Harnessing Ubiquitin-Proteasome System-Related Genes to Identify Subtypes of Bladder Cancer and Reveal Immune Landscape.
Guanyun Shi, Xianfei Zhou, Fan Yang, Tianxing Wang
Abstract
Open AccessThe ubiquitin-proteasome system (UPS) is intricately linked to the growth and metastasis of numerous types of cancer. However, current analysis on the function and impact of UPS in bladder cancer (BLCA) is still sparse. First, univariate Cox regression analysis was applied to screen survival-associated UPS-related genes (UPSGs). Then, based on the expression of survival-related UPSGs, BLCA patients were divided into three clusters through unsupervised cluster analysis, and the overall survival rate of Cluster 1 and Cluster 3 was higher than that of Cluster 2, but there was no survival difference between Cluster 1 and Cluster 3. Therefore, Cluster 1 + Cluster 3 (Cluster A) and Cluster 2 (Cluster B) were selected for subsequent analysis. The differentially expressed genes of the two clusters were predominantly enriched in signaling pathways such as the Calcium signaling pathway and Cytokine-cytokine receptor interaction.
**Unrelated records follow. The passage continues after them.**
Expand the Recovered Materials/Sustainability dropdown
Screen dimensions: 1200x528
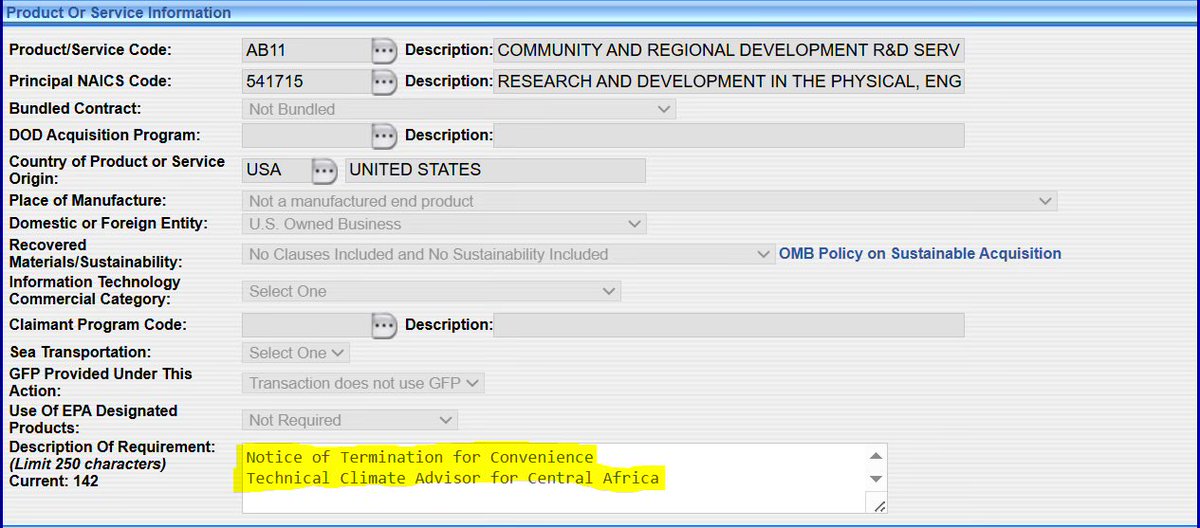[x=508, y=254]
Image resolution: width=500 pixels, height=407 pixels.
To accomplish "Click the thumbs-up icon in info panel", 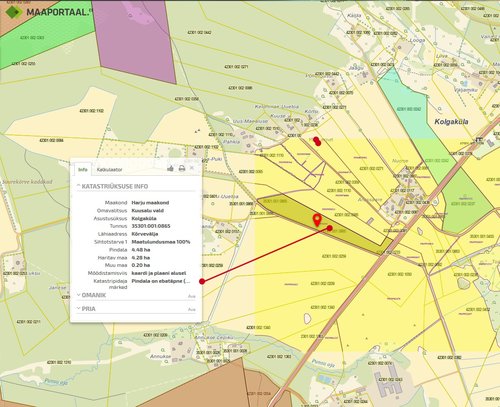I will point(170,169).
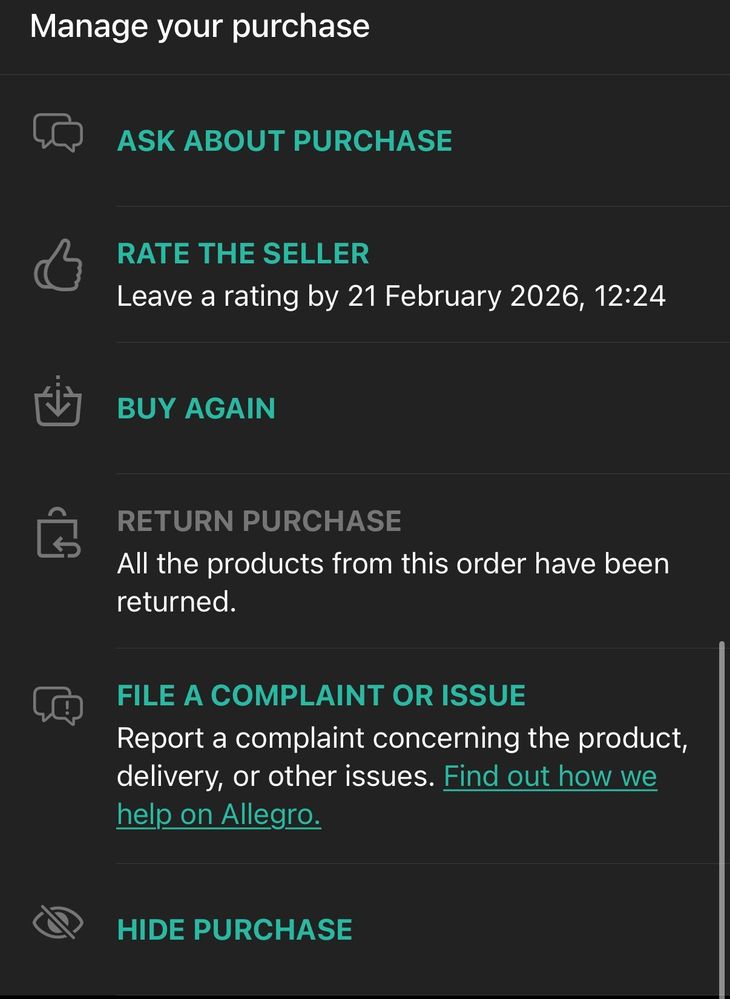Image resolution: width=730 pixels, height=999 pixels.
Task: Tap the chat bubbles icon for asking about purchase
Action: click(x=58, y=133)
An immune microenvironment analysis revealed that Cluster B patients were characterized by highly infiltrated immunosuppressive cells (M2 macrophages and Tregs) as well as high expression of immune checkpoint genes (such as BTLA and CTLA4). Furthermore, Cluster B exhibited a higher TIDE score. Somatic mutations demonstrated that the mutation rate of Cluster B was higher than that of Cluster A. In addition, candidate drugs for two clusters of patients were predicted, with Lapatinib, Doramapimod, and SCH772984 may be potential drugs for Cluster A patients. Luminespib, Staurosporine, and Dasatinib may be more suitable for Cluster B patients. The study provides a reference for guiding the clinical treatment of BLCA patients.